» **Recorded data**:
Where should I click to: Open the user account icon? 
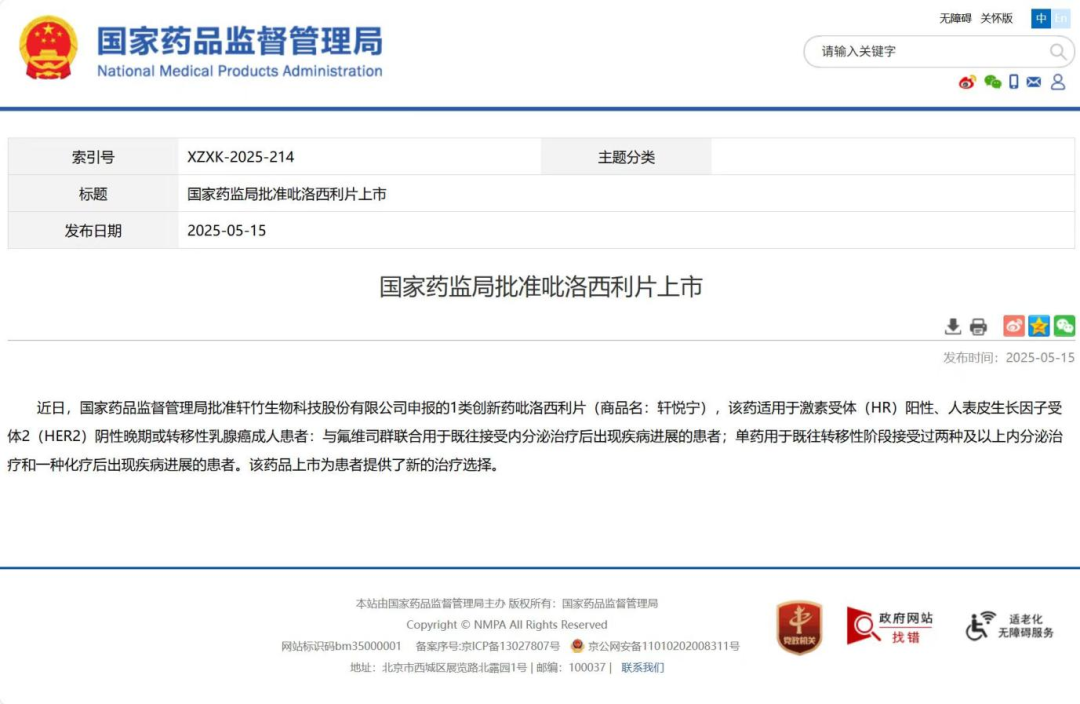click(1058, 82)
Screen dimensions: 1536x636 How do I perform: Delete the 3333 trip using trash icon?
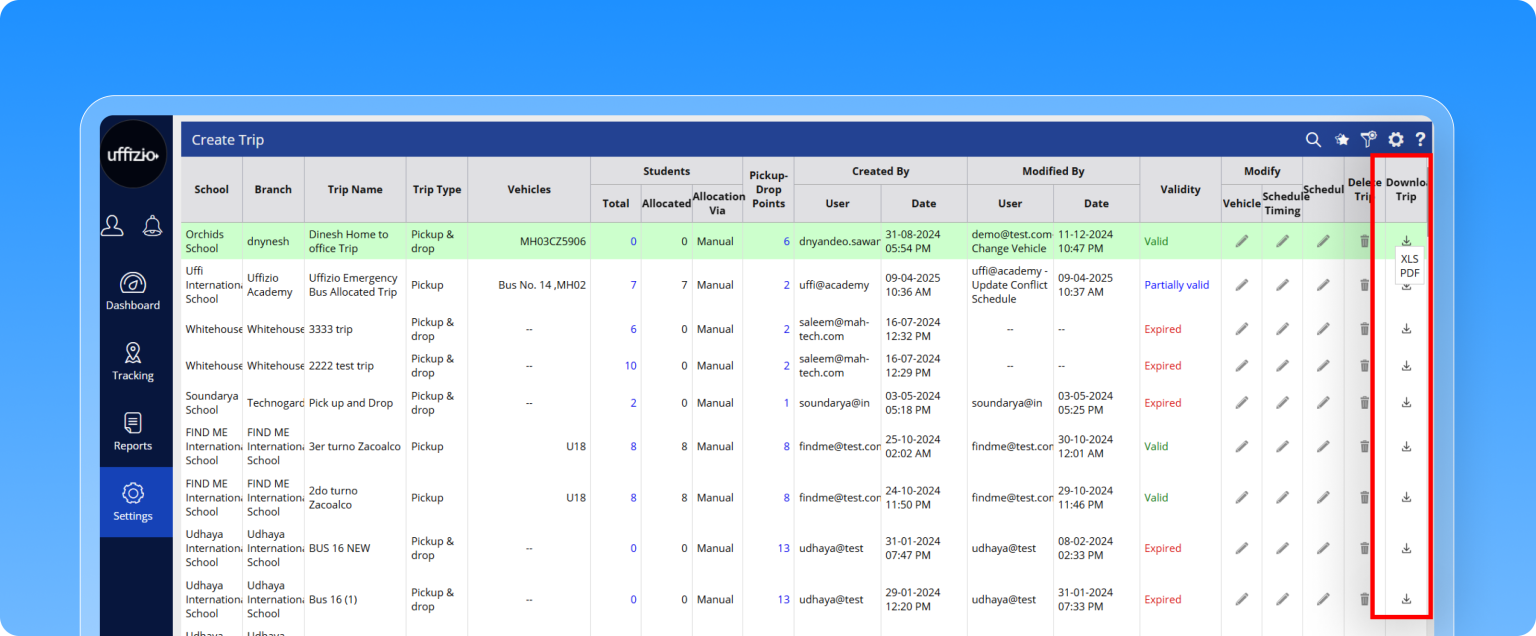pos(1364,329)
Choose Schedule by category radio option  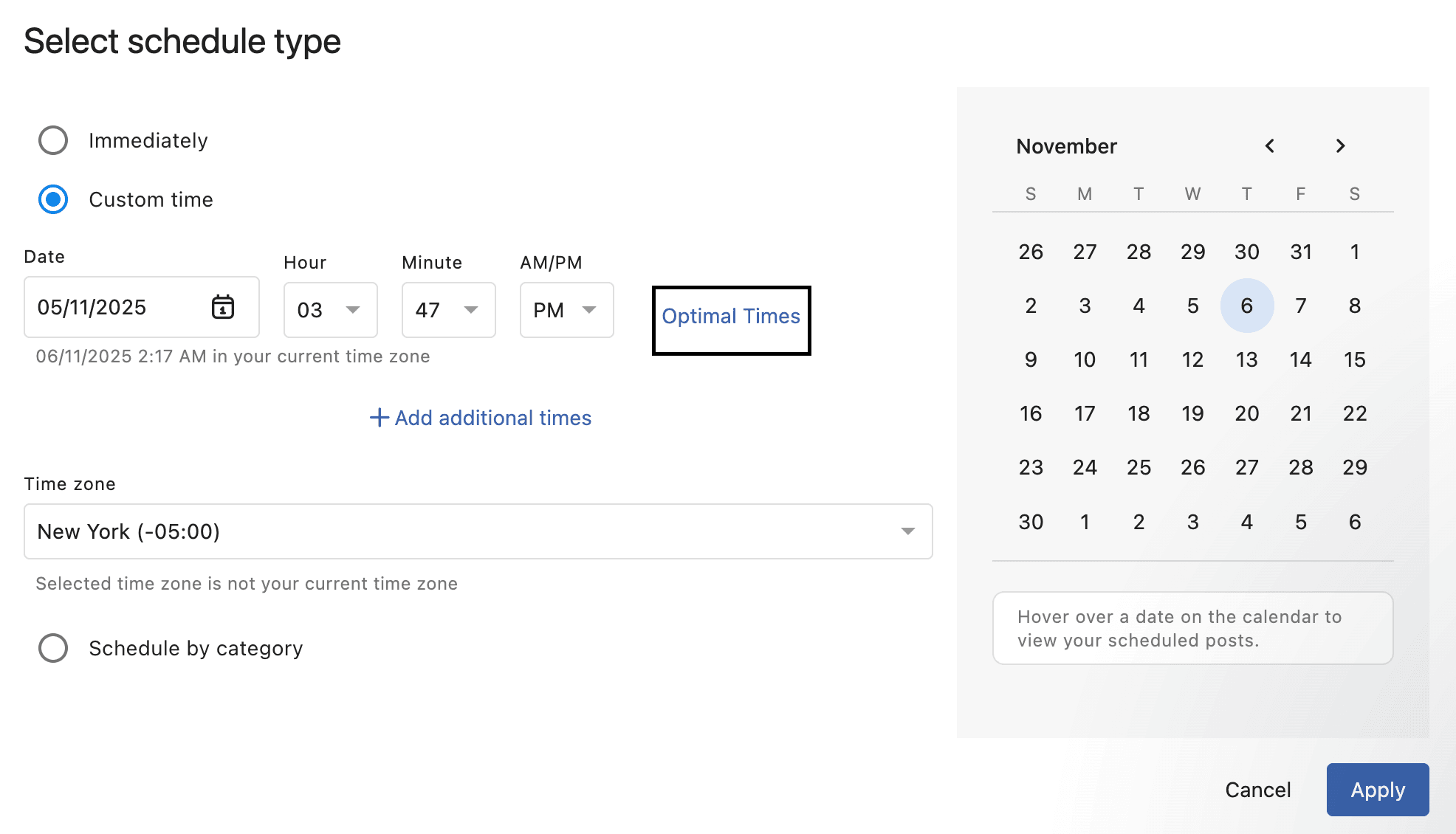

==

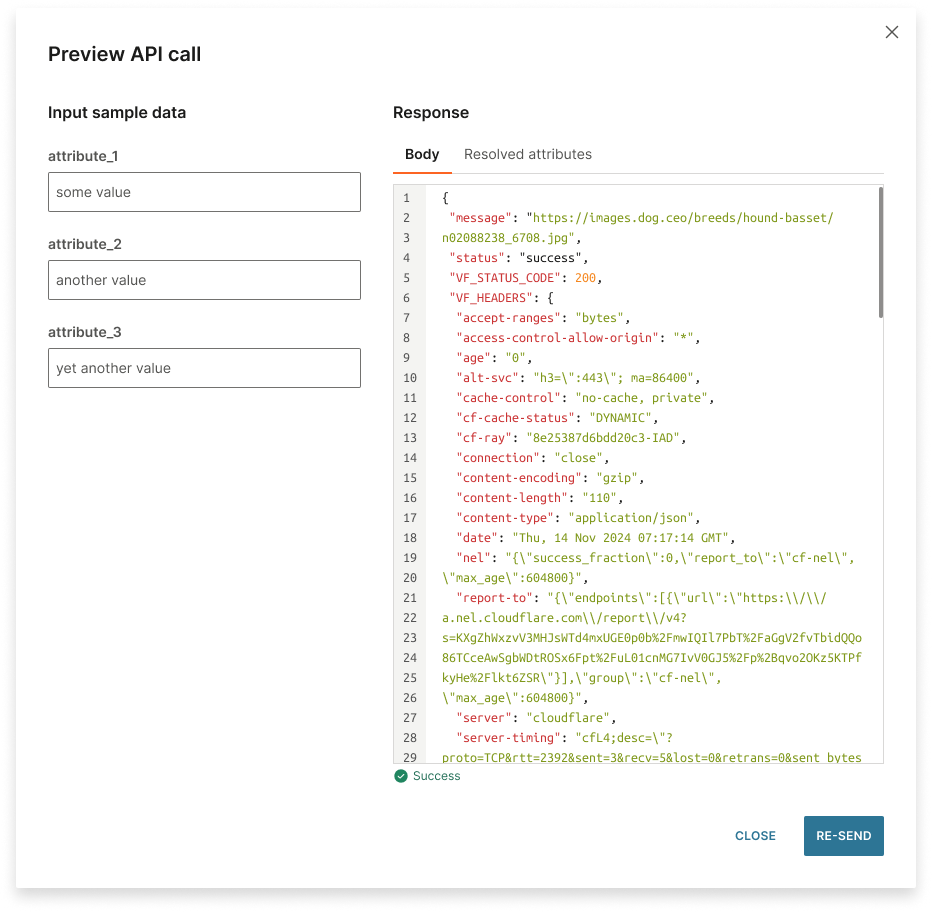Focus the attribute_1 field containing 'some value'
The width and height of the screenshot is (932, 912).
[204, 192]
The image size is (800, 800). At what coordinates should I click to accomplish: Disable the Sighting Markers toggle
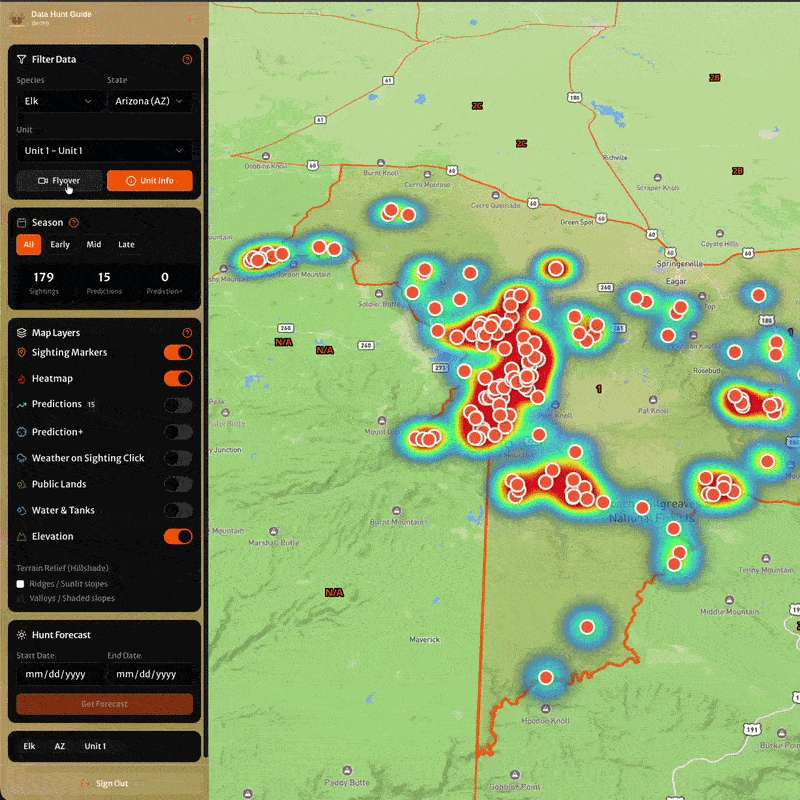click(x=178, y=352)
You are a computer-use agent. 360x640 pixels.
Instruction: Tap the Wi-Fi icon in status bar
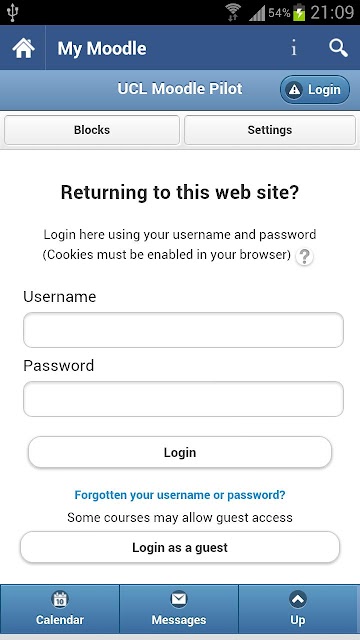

» **WORK REQUEST**: Reproduce, exactly and only, the lines of the records above starting at the line with "The image size" and ending at the line with "Instruction: Tap the Wi-Fi icon in status bar", both included. Leave every picture out.

» **RESULT OF THIS EXERCISE**:
The image size is (800, 800). At what coordinates should I click to accomplish: Disable the Sighting Markers toggle
click(x=178, y=352)
You are a computer-use agent. 360x640 pixels.
Instruction: Tap the Wi-Fi icon in status bar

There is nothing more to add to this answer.